▶ [ARTICLE]:
━━━━━━━━

14 Simple steps to reduce condensation in tents overnight

Condensation in your tent

Updated 19 Jan 23

Nothing is worse than waking up in the morning when you are camping, and the inside of your tent feels wet.  Everything feels damp, but there are no leaks. 

The sense of dread as you realise that you will be dressing yourself and your children in damp clothes. Which is not ideal if you are camping in spring, autumn or early winter.

The dampness in your tent is a build-up of condensation due to the warmer temperature inside compared to outsiIt’sf your tent. 

It’s impossible to stop condensation in your tent. How can you reduce condensation in your tent?

How can table salt collect moisture?

Table salt in a cup will reduce condensation..

Table salt is sodium chloride, and it has a natural ability to absorb moisture in the air. Simply fill a cup about 1/4 and leave it in your sleeping area. Ideally, place several cups in different areas of your tent. The salt will attract and hold moisture from the air and help keep your clothes and tent walls dry and not feeling damp.

You will need to empty the salt the following day, as it will become solid inside the cup.

I used table salt several years ago when I lived in my old property. My house was over 100 years old and had solid brick walls, with significant issues with damp build-up. It worked well inside a house, so I used this traditional method during our camping trips. There is still some dampness inside the tent. However, I have found that placing the cup in the sleeping areas works best as it collects moisture from your breath during the night.

Allow the flow of air by keeping tent vents open

Vents must be kept open to allow sufficient airflow through your tent, especially at night time. Doing this will reduce the build-up of condensation. Air needs to circulate inside, and if the vents are closed, the air becomes stagnant, and moisture is released when you breathe; sweat will increase the humidity inside of your tent, causing condensation.

It is very tempting to close the vents, especially if your head is near the vent in the sleeping areas.

It is also essential to ensure that vents are not blocked, as this will decrease air movement through your tent.

When we first started camping during late autumn, it was cold, windy and wet. To keep the heat inside our tent, we closed our vents so we could remain cosy inside.

The vent is in the main sleeping area. So in the morning, with the two of us sleeping there, you can imagine how damp everything felt. The inside wall of our tent was soaking wet, with damp clothes, pillows and sleeping bags.

━━━━━━━━

▶ [DATASET EXCERPTS]:
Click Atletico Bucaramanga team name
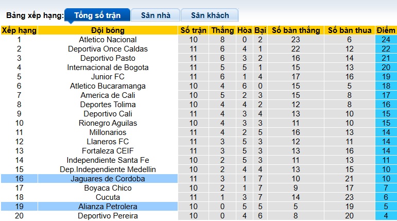Image resolution: width=397 pixels, height=221 pixels. pos(108,86)
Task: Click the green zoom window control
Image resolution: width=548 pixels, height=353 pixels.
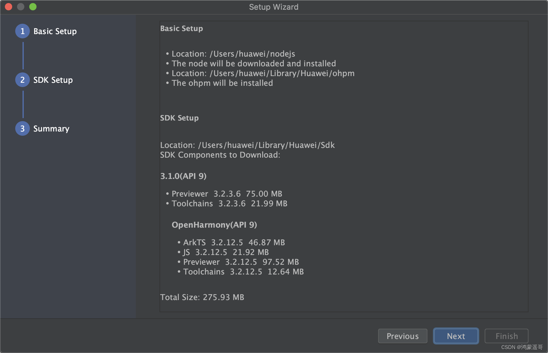Action: tap(33, 7)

━━━━━━━━

▶ [GIVEN EXERCISE A]:
According to the article on tent condensation, how full should a cup of table salt be filled?
▶ [GIVEN EXERCISE B]:
Copy everything from "The sense of" down to "outsiIt’sf your tent." in the article on tent condensation, swapping "children" for "kids".
The rows have no connection to the article on tent condensation.

▶ [EXERCISE OUTPUT A]:
About 1/4 full.

▶ [EXERCISE OUTPUT B]:
The sense of dread as you realise that you will be dressing yourself and your kids in damp clothes. Which is not ideal if you are camping in spring, autumn or early winter.

The dampness in your tent is a build-up of condensation due to the warmer temperature inside compared to outsiIt’sf your tent.